Ask HN: Gaming Startups - happylancer

So I'm watching the video games awards on TV and I realize there seems to be a gap between the internet entrepreneurs and the pc/video games entrepreneurs. However, both companies start with programmers and designers.<p>There are tons of independent gaming companies, started by just a few guys. For example, the winner of this year's independent game award goes to World of Goo. Do any of you entrepreneurs develop games and would like to share your experiences?<p>Also, the biggest difference I see between websites and games are the animations. Are there any guides out there to get people who are interested in developing games a quick boost?
======
DarkShikari
If you want to look at an interesting example of a successful independent game
designer, look at ZUN, the developer of the wildly popular Touhou Project
shmup series. You'll notice a few things:

1\. He's stuck to a genre that, while still quite popular, _does not require
an enormous development team_. The place for gaming startups is not in the
business of the "big players", but working on games whose main attraction is
creative content and enjoyable gameplay, not high-end graphics and enormous
amounts of hand-crafted content. Because of this, ZUN can develop roughly one
game a year for the most popular amateur ( _doujin_ ) game series in Japan _in
his spare time_... and still have time to work full-time at Taito corporation!
See Braid for another example of a relatively low-budget game that made it
big.

2\. The primary attraction of his games is probably the incredibly well-made
musical scores: each game has a full soundtrack, with tracks for every level
and boss fight. This serves as a "grab": the easiest way to get someone's
attention is a case of "that looks cool" or "that sounds cool." His games
certainly do the latter. If you can get a talented artist, music is not
something that inherently takes a great deal of time to produce, unlike
enormous amounts of 3D modeling or other forms of content. Most importantly,
people simply like listening to good music while playing a game: if you find
people are turning off the music to play their own during a game, _you have
done it wrong_.

3\. In the end, remember that enormous resources and marketing are not
necessary to create a game. ZUN has certainly proven this true: he has gone
from making hobby games in college to being the sole developer of a game
series so popular that the fanbase has its own concert, its own convention so
large it rents out the Tokyo Big Sight convention center, and makes up almost
5% of Comiket. Yet he never did any significant marketing--his fans marketed
the game for him. And he still outright refuses to sign any rights over to a
major corporation for any sort of higher-budget game or non-game adaptation.

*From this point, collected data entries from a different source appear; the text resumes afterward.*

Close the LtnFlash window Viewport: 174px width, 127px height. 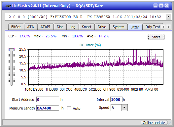(167, 6)
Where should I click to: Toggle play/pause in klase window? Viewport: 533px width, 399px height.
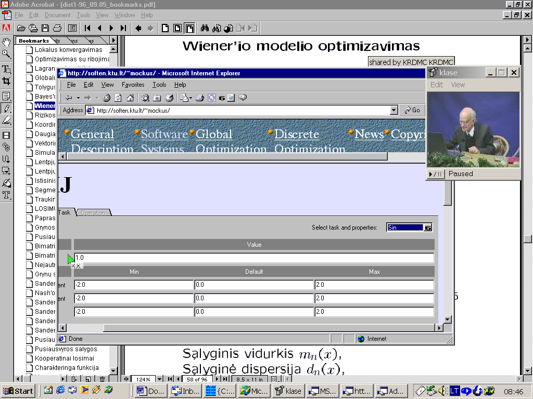point(435,174)
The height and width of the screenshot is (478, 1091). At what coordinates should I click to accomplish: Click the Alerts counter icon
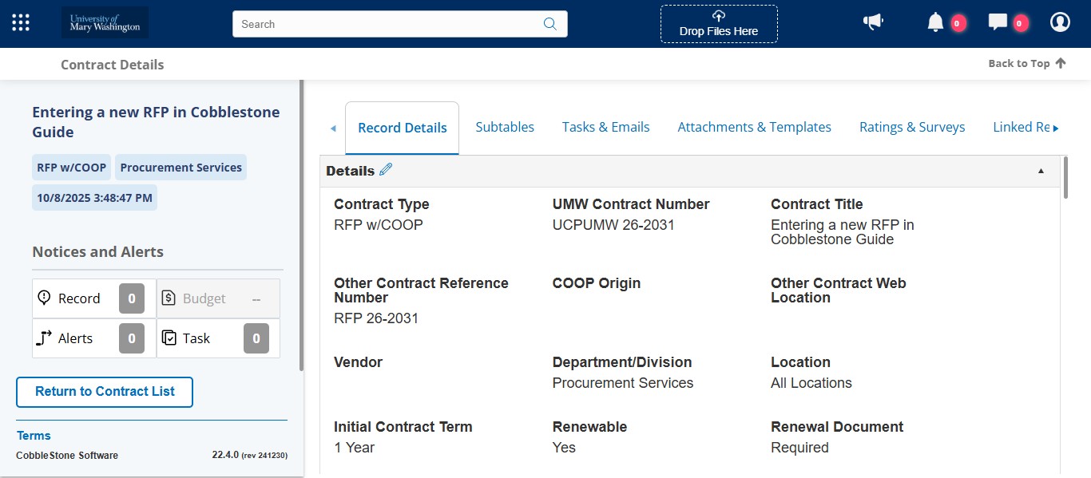click(x=43, y=338)

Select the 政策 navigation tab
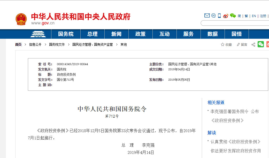pos(140,34)
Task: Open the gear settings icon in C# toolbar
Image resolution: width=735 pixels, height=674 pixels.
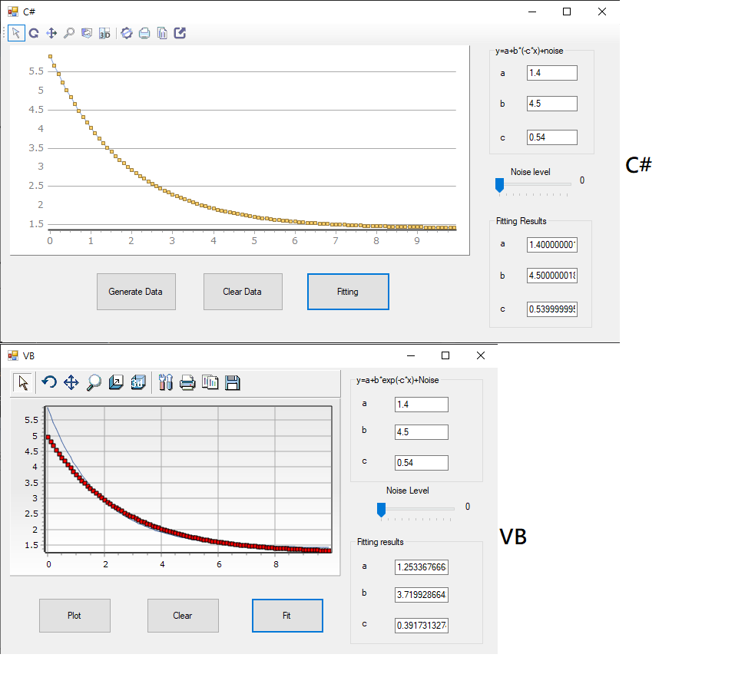Action: pyautogui.click(x=127, y=33)
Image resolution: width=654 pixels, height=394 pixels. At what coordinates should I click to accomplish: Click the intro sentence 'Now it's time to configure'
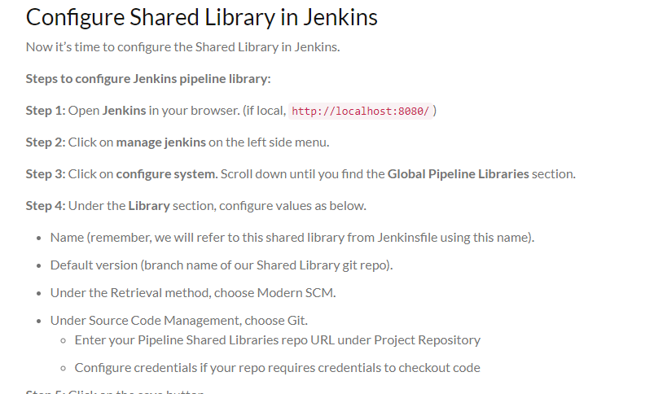[x=182, y=47]
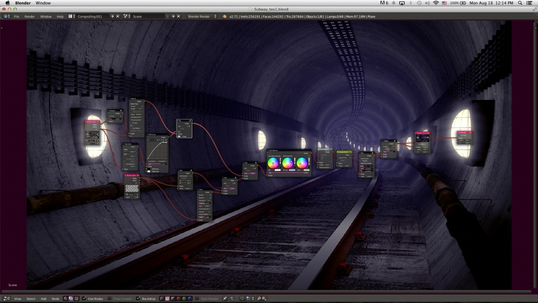Click the red channel backdrop icon

click(x=179, y=298)
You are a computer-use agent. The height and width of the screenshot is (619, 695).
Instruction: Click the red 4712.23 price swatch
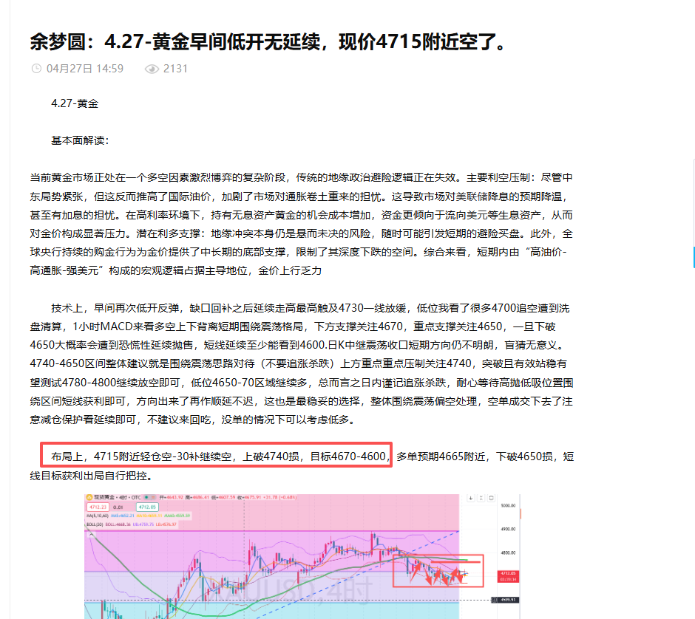tap(98, 507)
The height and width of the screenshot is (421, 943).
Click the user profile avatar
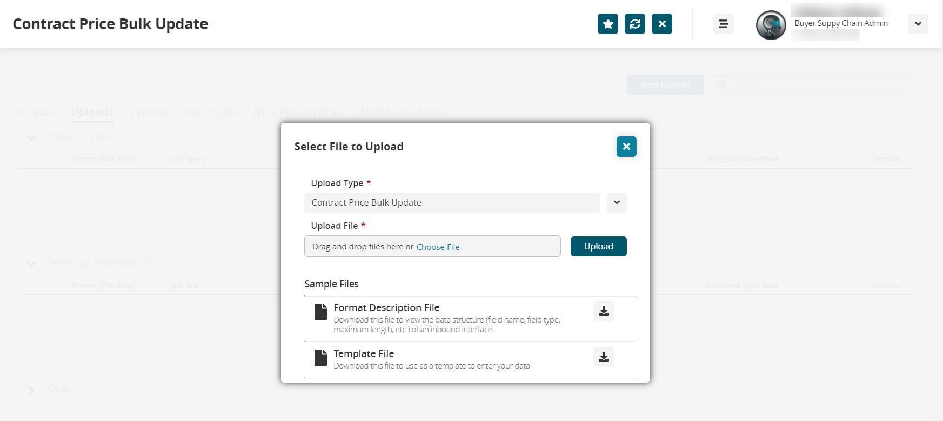pos(771,25)
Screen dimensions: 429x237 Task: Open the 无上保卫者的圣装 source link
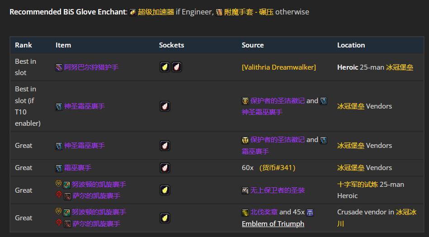[x=278, y=190]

Now, perhaps ZUN was lucky. Or perhaps in one of his drunken moments (he's
notorious for his love of beer), he struck a goldmine of brilliance that
allowed him to become so successful. But he's certainly not unique: the way to
success for a small games developer is to make niche games and acquire a
dedicated fanbase, not to aim at the _Halo_ market.

------
rtf
I work in console game development, I've made Flash games, and I spent a week
trying with a startup. (Subsequently I returned to console games.) Long post
ahead.

When speaking of console gaming there is a considerably larger amount of
formality and regulation than most web startups because of the influence
manufacturers and publishers have. You work on their hardware, you are funded
by hitting their milestone definitions, you are beholden to their marketing
plans, and you cannot get distribution without their approvals. Studios that
do big AAA titles are perpetually one project away from bankruptcy because big
games ramp up to a huge staff for full production(which ideally occurs once
the major unknowns of the gameplay, prototypes, engine, tools, pipeline etc.
have been worked out) and unless they have a new project waiting once the
first one ships, they're burning through massive overhead and face firing half
or more of their employees or shutting down. The place I work for specifically
avoids taking on big projects because of crushing past experiences.

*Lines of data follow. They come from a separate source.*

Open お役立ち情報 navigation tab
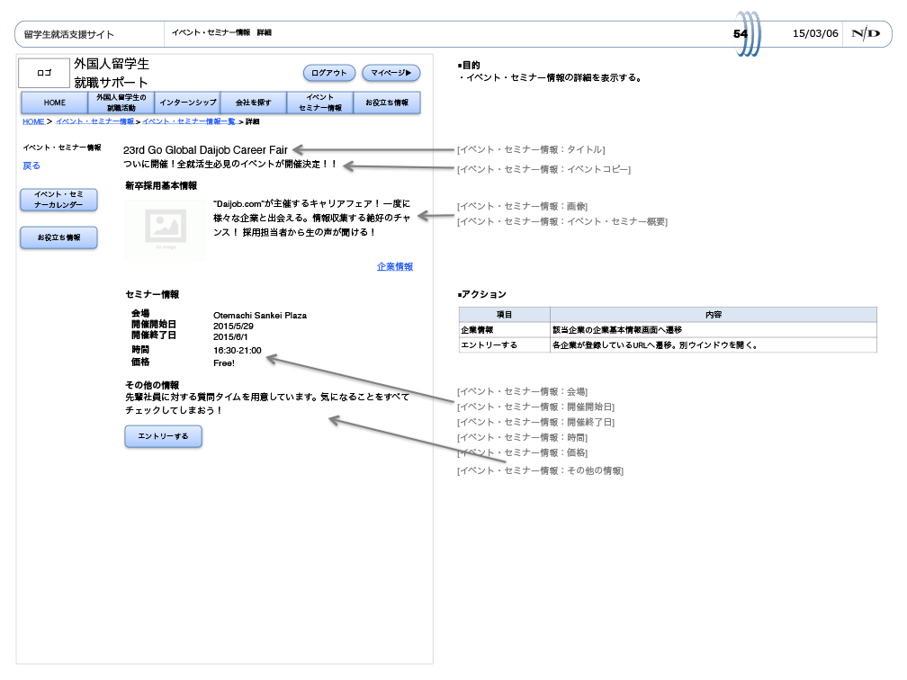tap(386, 103)
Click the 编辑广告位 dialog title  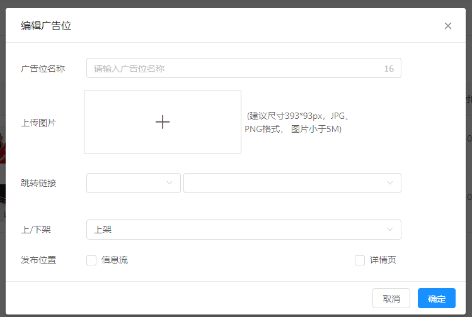(x=46, y=26)
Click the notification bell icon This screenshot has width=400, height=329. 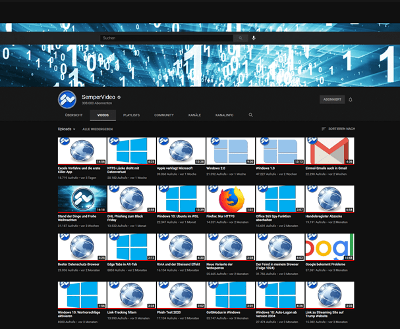[x=351, y=99]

Independents face a problem more similar to the early-stage startup of getting
traction in the marketplace. They typically succeed via radical product
differentiation, since the other angle(high quality) is covered by console
developers already. This market has diverged into many subsets - to name the
major ones: downloadable games, browser-based multiplayer, Flash games... each
one has different production requirements and monetization strategies. While
you can find plenty of success stories....there are also plenty of starving
indies out there. As well, indies (as a rule) are less likely to make their
games available as an ongoing, continuously improved service in the way a web
company does. But the ones that go the service route, in my eyes, are more
likely to succeed long-term than those following a "shipped product" model. To
succeed as an indie you really need a rabid fanbase that follows your brand;
the alternative is to jump onto the bandwagon of the week(casual games, girl
games, etc.) and peddle your clone against 10000 other clones, which
ultimately leads to a quality war and the console market situation.

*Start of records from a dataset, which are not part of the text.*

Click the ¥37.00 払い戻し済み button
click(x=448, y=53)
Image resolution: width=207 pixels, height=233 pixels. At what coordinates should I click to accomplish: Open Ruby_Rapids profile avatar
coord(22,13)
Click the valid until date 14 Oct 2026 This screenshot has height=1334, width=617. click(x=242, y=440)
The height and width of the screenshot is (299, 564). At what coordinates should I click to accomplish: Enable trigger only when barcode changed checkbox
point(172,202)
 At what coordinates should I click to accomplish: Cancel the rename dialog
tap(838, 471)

Finally.....the biggest difference between websites and games is collision
detection. To put it the way my boss does, "collision is gameplay." Not all
games need collision, but those which involve simulated physical interactions
do, and that requirement comes up astoundingly often, so it's a cornerstone
game programming task. Plus, the particular implementation of collision
radically influences the game so it's not a matter of dropping in library
code.

That's not to say that the programming's the only problem - art is a problem
because it always takes a long time, and game design is an unbounded-size
problem. Solid game design happens after prototyping many different gameplay
mechanics in isolation, keeping the ones that work, and then iterating over
their integration until a satisfactory combination is achieved. This means: do
a lot of work. Throw most of the work out. The leftover crumbs ship.

An ambitious project I am taking on now in my spare time is the angle of
simplifying the game development process itself, with a website that promotes
sharing and reuse of game-related content under Creative Commons. Long-term I
want to add editing tools to create specific game types, but that is an easy
task to underestimate and the web entrepreneurs that I've seen take it on so
far have either grossly cut back on the features to get something done in a
few weeks(making the service mostly useless) or allowed the scope to grow too
large, finally failing after a depressingly massive effort. (see Gameclay)